After then considering, and endorsing, the Court of Appeal’s conclusion that, under English law, KFG was not bound to the arbitration agreement (as, due to the effect of the no-oral variation clauses, it had not become a party to the Agreement) [54-75]. The UKSC turned to a couple of points of procedural significance for the enforcement of awards in England.

First, whether the Article V(1)(a) issue was suitable for summary determination. Kabab-Ji said consistency with that provision required a full trial of the matter. The UKSC disagreed. A summary approach could be adopted – provided it was appropriate in the circumstances [76-83].

Finally, Kabab-Ji argued for a stayed of these proceedings under s.103(5) AA 1996 pending ongoing set aside proceedings in France. The UKSC decided, however, that this was not necessary as there were no common issues on which the English court was being asked to rule; in particular, the two courts would not be applying the same law as to the question of validity of the arbitration agreement [84-92].

Comment and conclusion

From a domestic point of view, the UKSC’s decision achieves clear consistency with its earlier reasoning in Enka. The end result, however, is somewhat stark as enforcement of the award was denied in England; despite the potential for a different view as to validity of the arbitration agreement  to be taken at the seat.

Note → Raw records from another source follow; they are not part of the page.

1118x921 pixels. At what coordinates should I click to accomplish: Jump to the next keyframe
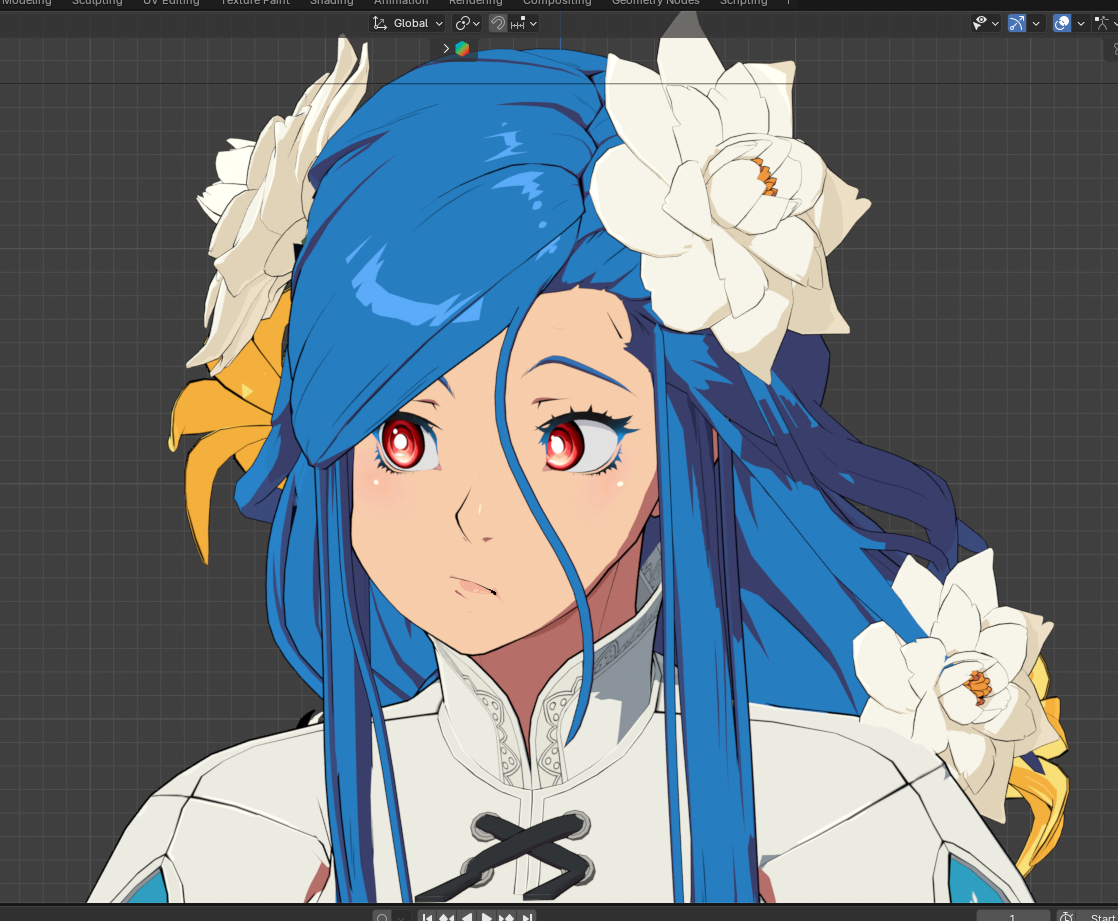click(507, 917)
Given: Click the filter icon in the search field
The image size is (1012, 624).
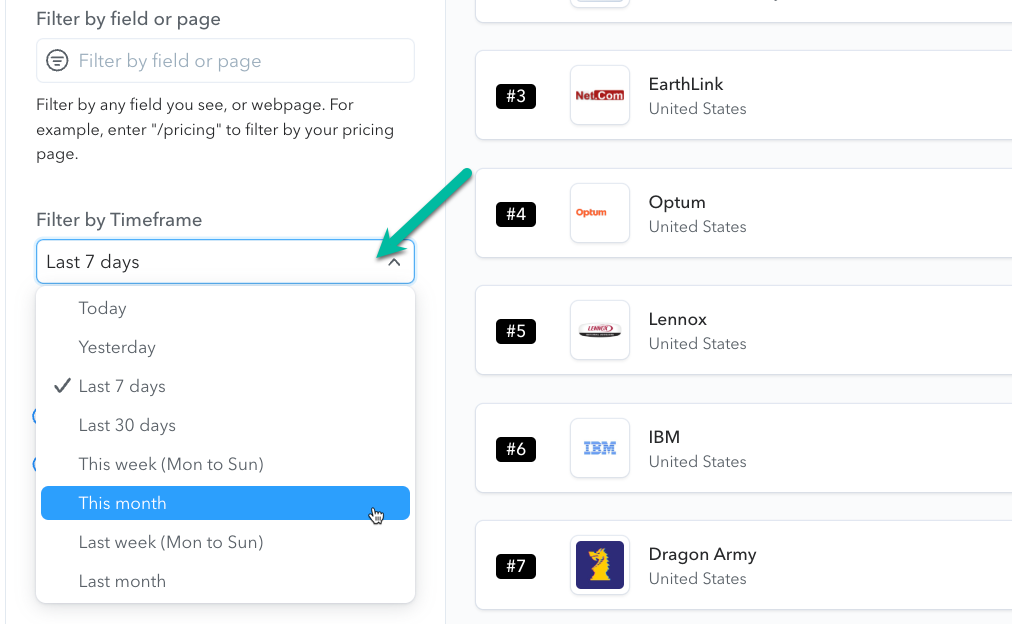Looking at the screenshot, I should [x=59, y=61].
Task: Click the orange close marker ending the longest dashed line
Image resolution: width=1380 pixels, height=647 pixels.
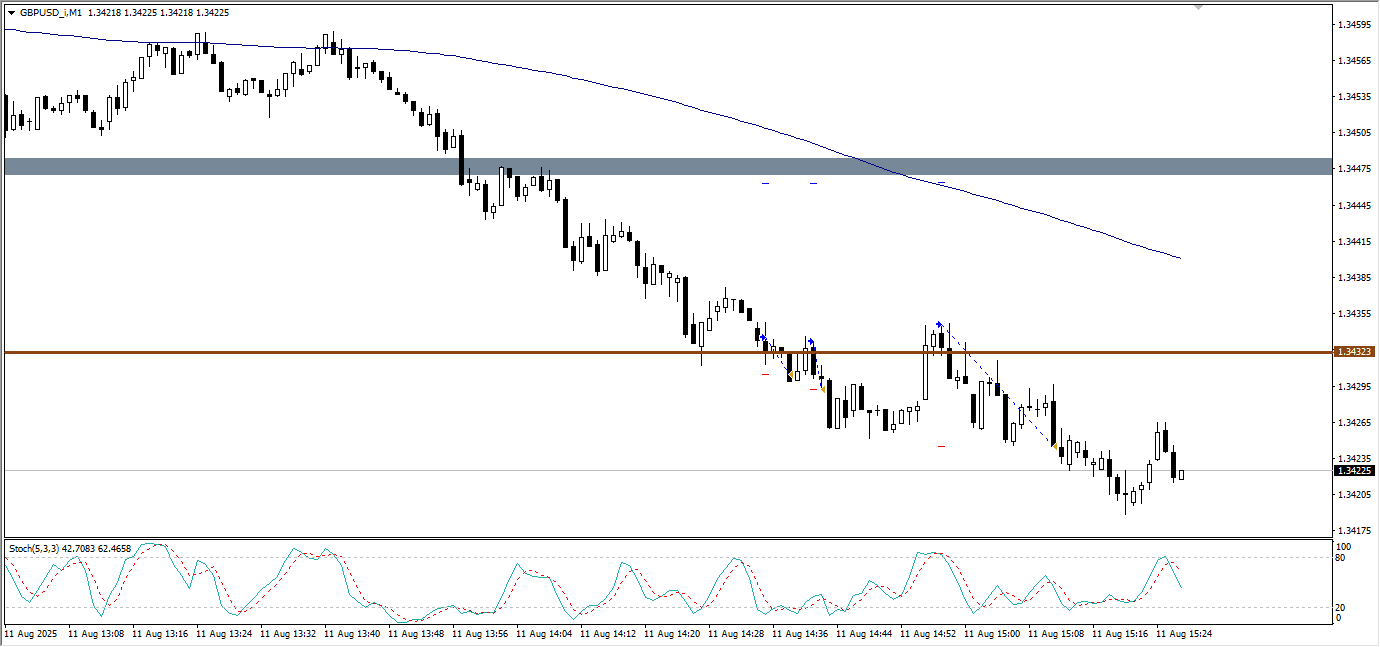Action: 1054,445
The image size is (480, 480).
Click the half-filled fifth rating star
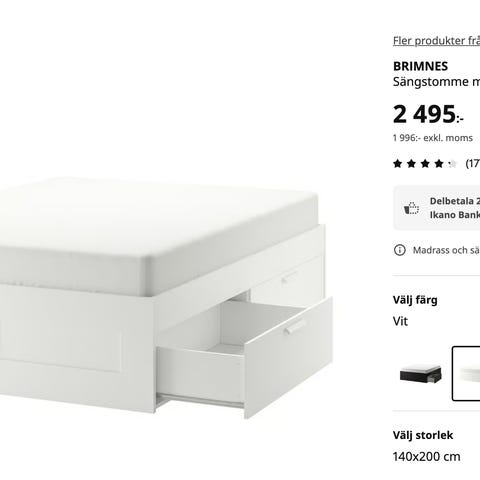[x=452, y=164]
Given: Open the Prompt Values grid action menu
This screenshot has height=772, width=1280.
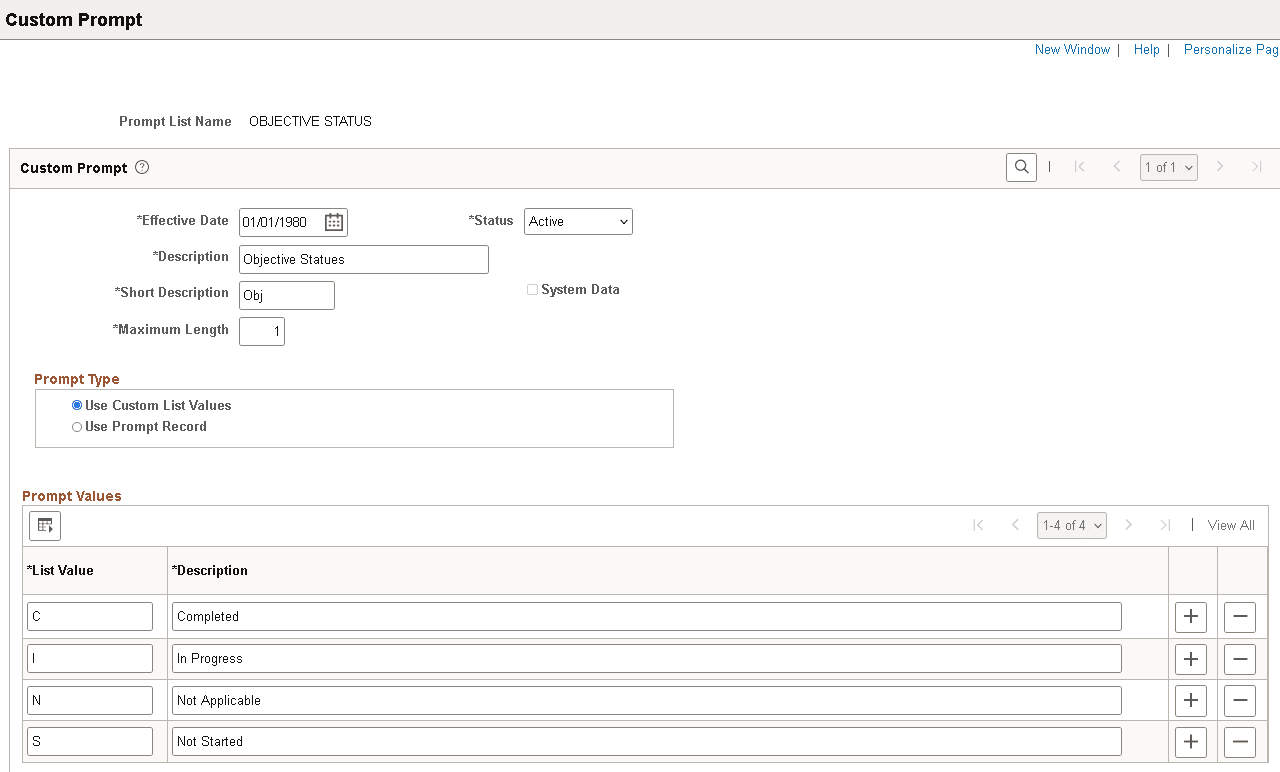Looking at the screenshot, I should (x=44, y=525).
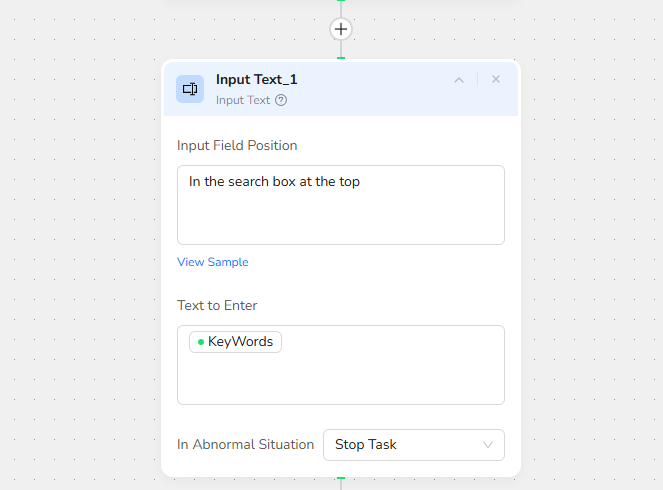Open the help question mark icon
663x490 pixels.
(281, 100)
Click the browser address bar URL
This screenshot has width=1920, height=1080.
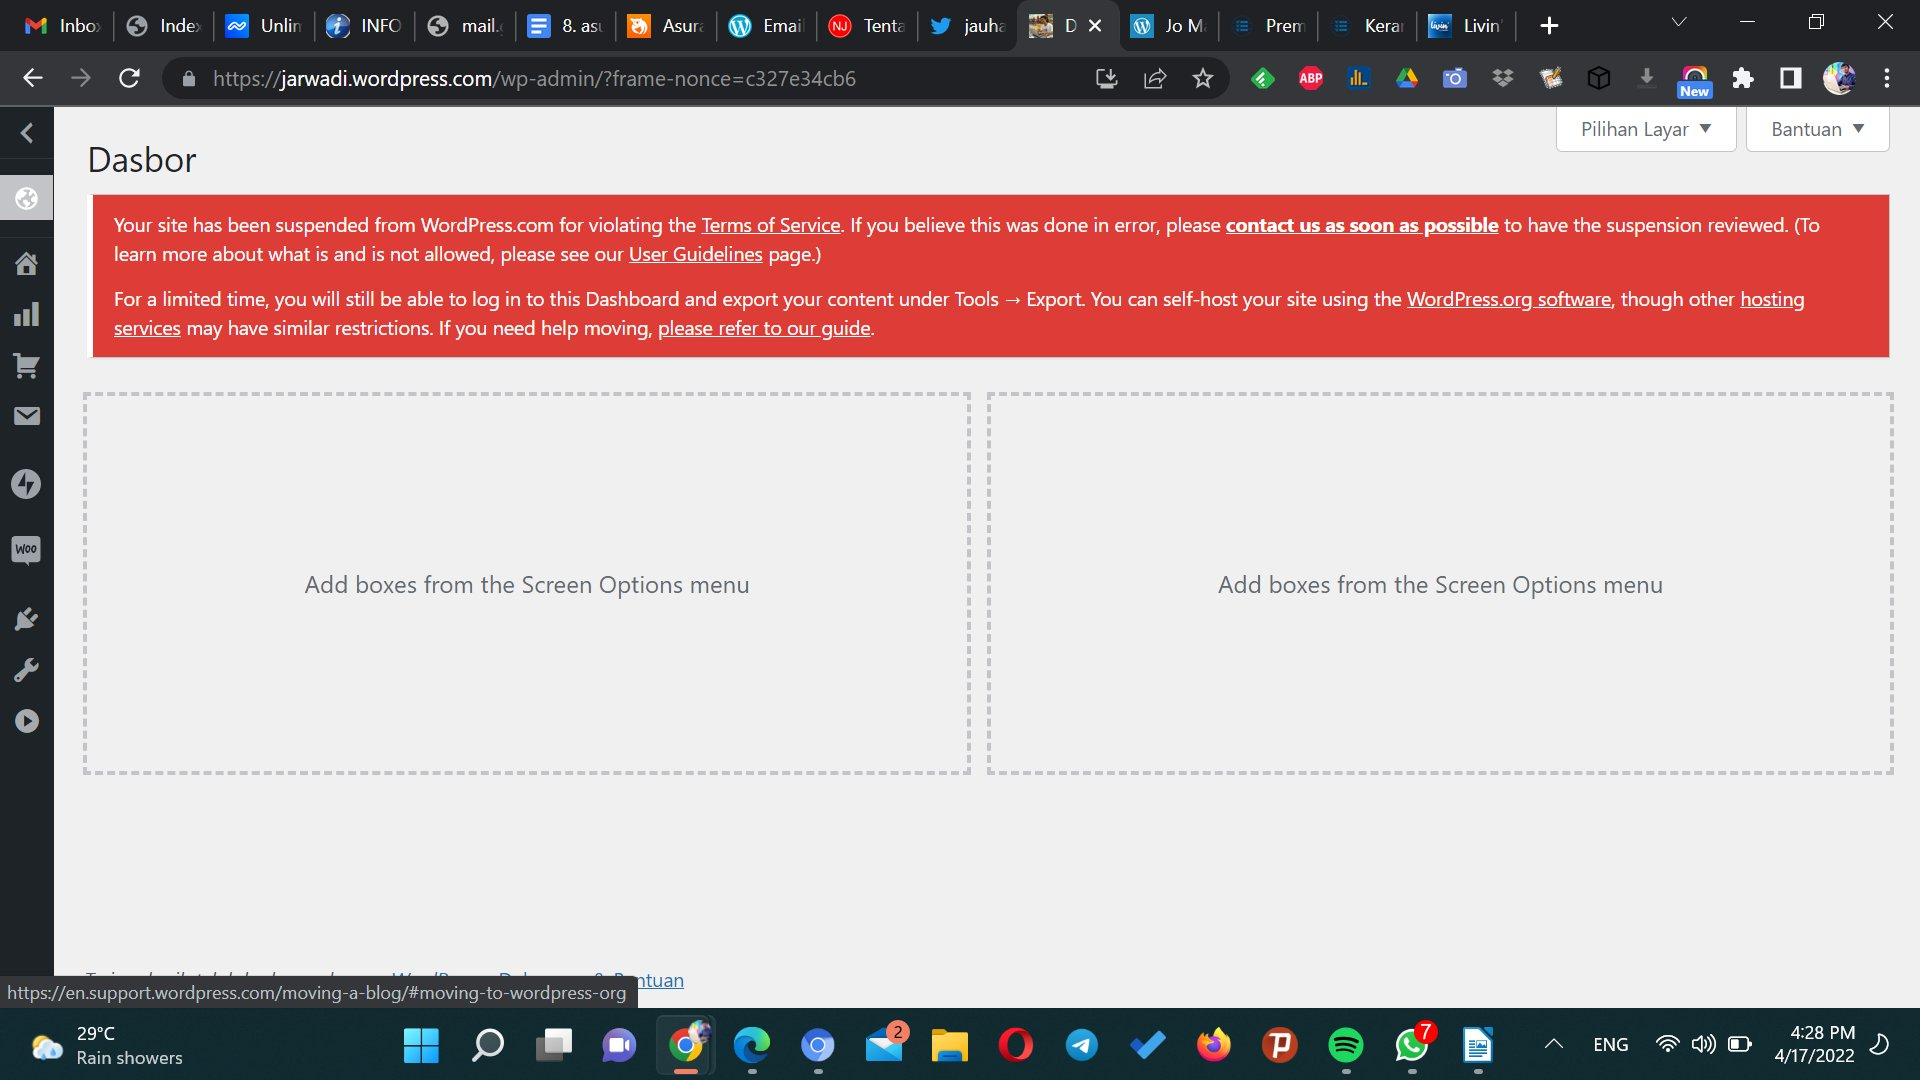click(534, 78)
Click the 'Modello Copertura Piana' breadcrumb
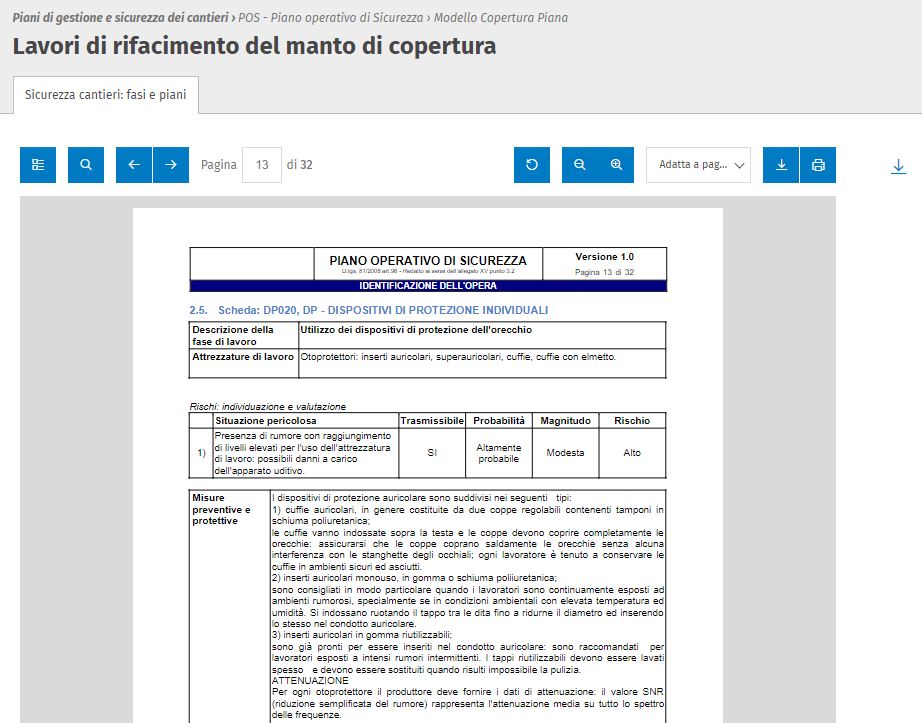This screenshot has height=723, width=922. point(500,18)
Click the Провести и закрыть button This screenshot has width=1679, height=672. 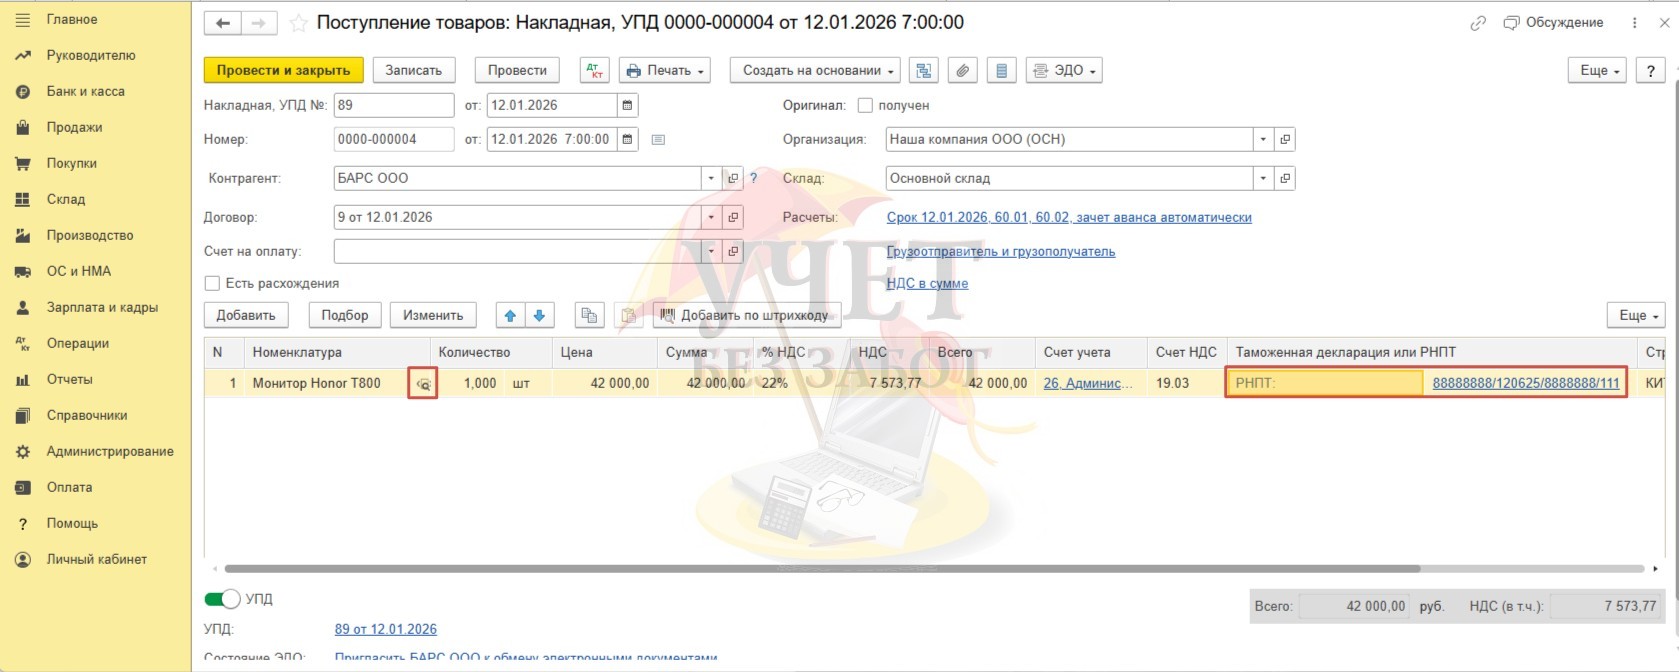click(x=283, y=71)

Two features contributed to this; the fact that the law of the contract and seat did not “match” - thereby opening up room for debate on the applicable law issue. And the fact that the New York Convention does not, on that point, tie courts to a standard approach. Where the first of those is to be the case, however, one potential solution is to include in the arbitration agreement an explicit/express choice of law to govern it (insofar as that is permissible under the law of the seat). That might then help align the law applied at the seat and that applied under Article V(1)(a). This is something parties may already consider where the law of the contract and seat don’t “match”, and the case therefore further illustrates the potential benefits of such a course of action.